Under the Secure Border Initiative, 14 miles of pedestrian fence and 42 miles of vehicle fence are being built in the Yuma Sector. Construction was 59 percent complete as of Nov. 14, and the crews were still racing to meet the Dec. 31 deadline.

Plugging Smuggler’s Gulch gap

The Border Patrol also has high hopes that another Corps-led project at the border’s Pacific Ocean terminus in San Diego County will pay similar dividends.

ECSO is executing $59 million in contracts along a rugged border tract that abuts heavily urban Tijuana. New roads, lighting, and double fence lines will be installed. Scrapers are filling in a deep canyon. Three miles of fencing will be erected.

One focus is Smuggler’s Gulch, a notorious geographic feature five miles inland that has long been a haven for illegal border crossings.

"Historically, there has been more illegal smuggling activity in the area that includes Smuggler’s Gulch than any other place in the country," said Daryl Reed, Border Patrol spokesperson for San Diego Sector.

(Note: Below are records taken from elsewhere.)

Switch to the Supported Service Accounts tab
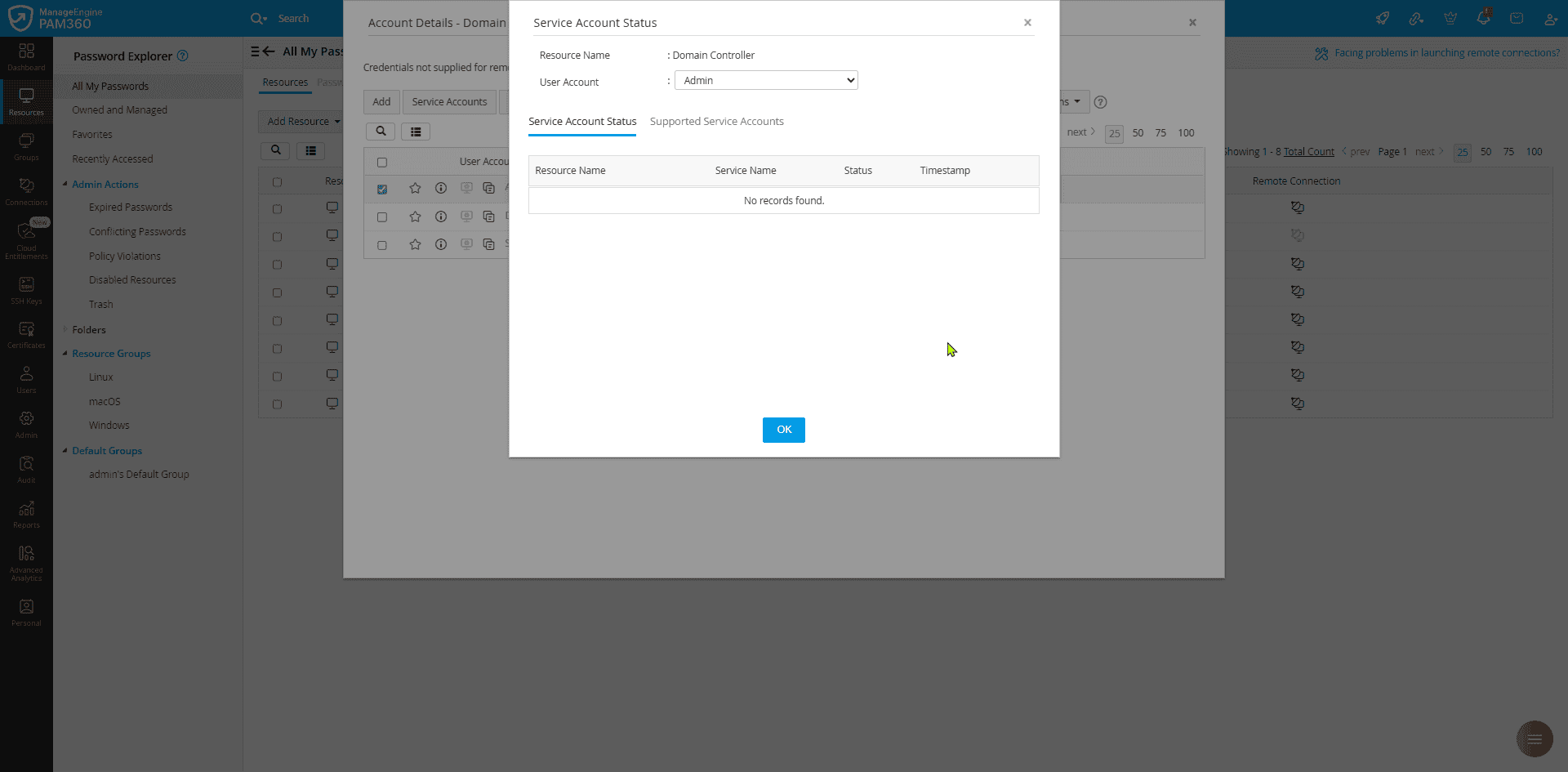 (x=716, y=121)
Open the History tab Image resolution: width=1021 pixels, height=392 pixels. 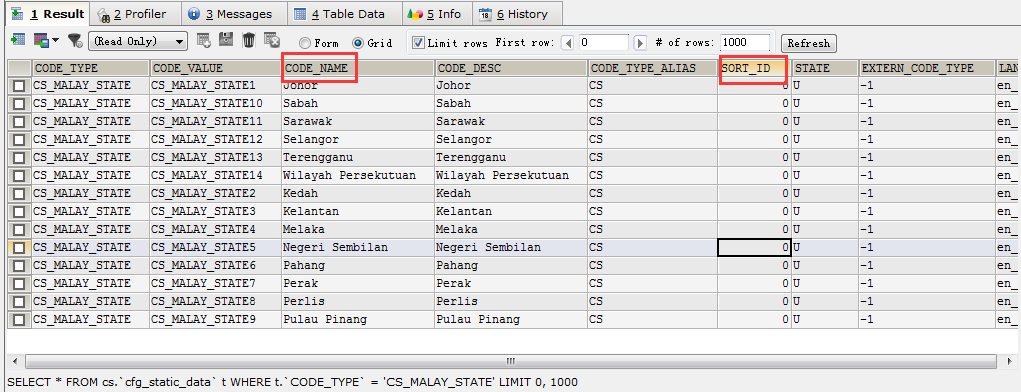514,14
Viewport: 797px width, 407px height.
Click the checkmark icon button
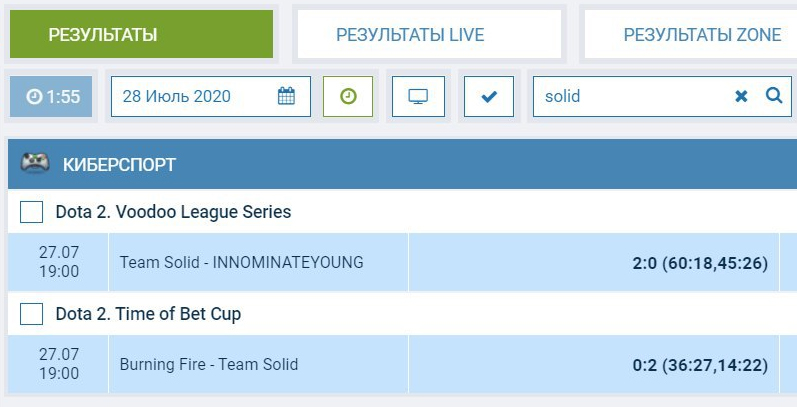tap(489, 97)
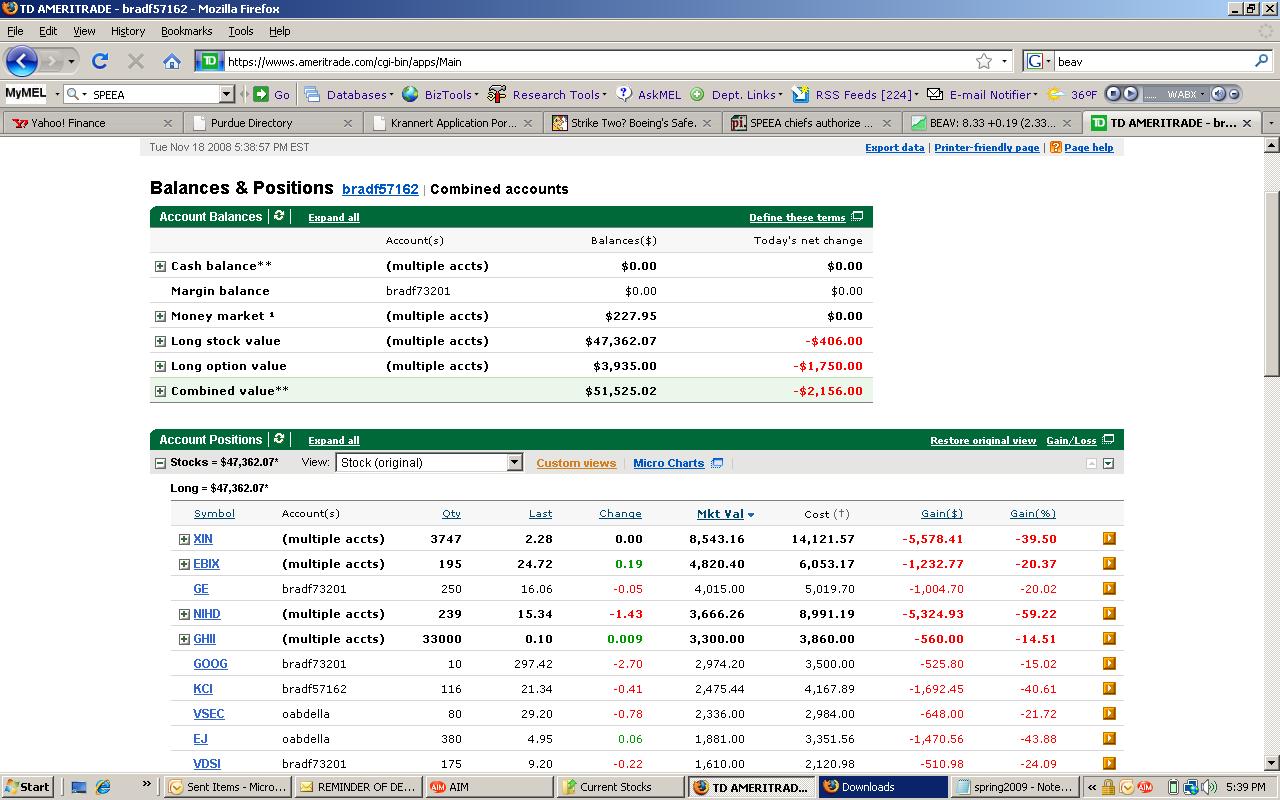Sort positions by Mkt Val column
Screen dimensions: 1280x800
720,514
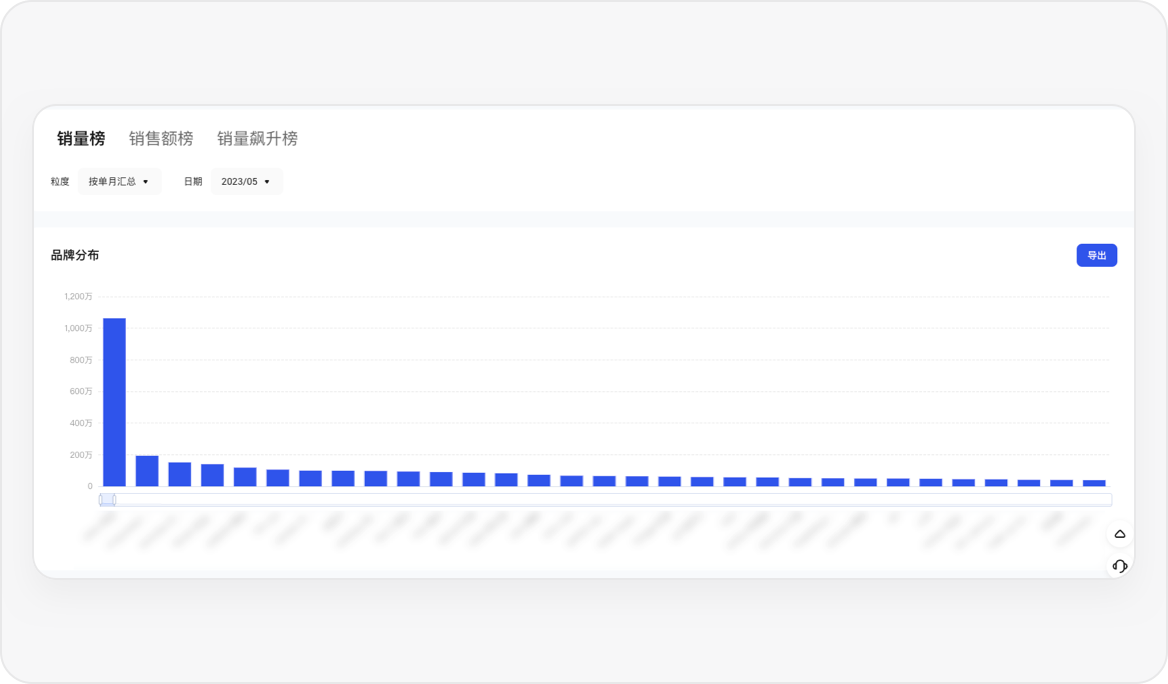The width and height of the screenshot is (1168, 684).
Task: Click the arrow beside 2023/05
Action: pos(267,182)
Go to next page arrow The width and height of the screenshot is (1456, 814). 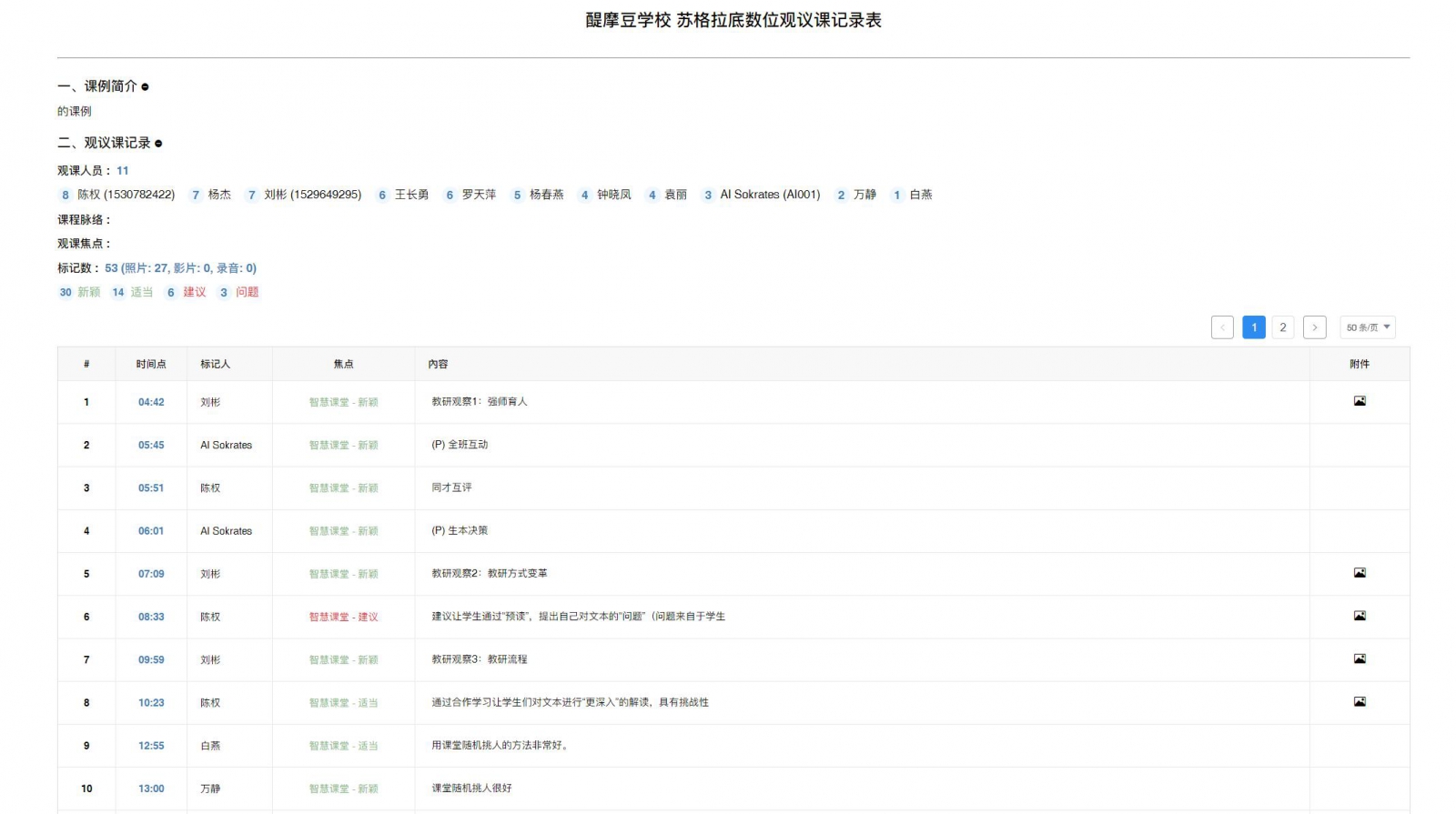[x=1314, y=327]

The San Diego Border Patrol reports yearly apprehensions here have been as high as 200,000 to 300,000 with narcotic seizures of several tons. Over time, tens of thousands of criminal aliens previously removed from the U.S. have re-entered through this area. Since the Sept. 11, 2001, terror attacks, it is one of the busiest areas in San Diego for apprehensions of special-interest aliens.

As of Nov. 3, 56 percent of the construction work has been completed, according to ECSO’s Jason Price, project manager in the San Diego Sector.

There had been no infrastructure to speak of to prevent border crossing in Smuggler’s Gulch. Heavily vegetated coastal bluffs and canyons made continuous border surveillance and access impossible.  Switchback roads north of the border were the only Border Patrol access to the canyon walls. Inclement weather impeded access.

The cut-and-fill work will move 1.3 million cubic yards into the south end of the canyon to provide agents continuous access to the entire canyon.  It will include an all-weather patrol road north of the immediate border, a secondary enforcement fence north of the patrol road, and another road north of the secondary fence.  This will allow agents to contain most illegal activity between the border and the secondary fence to quickly address fence breaches.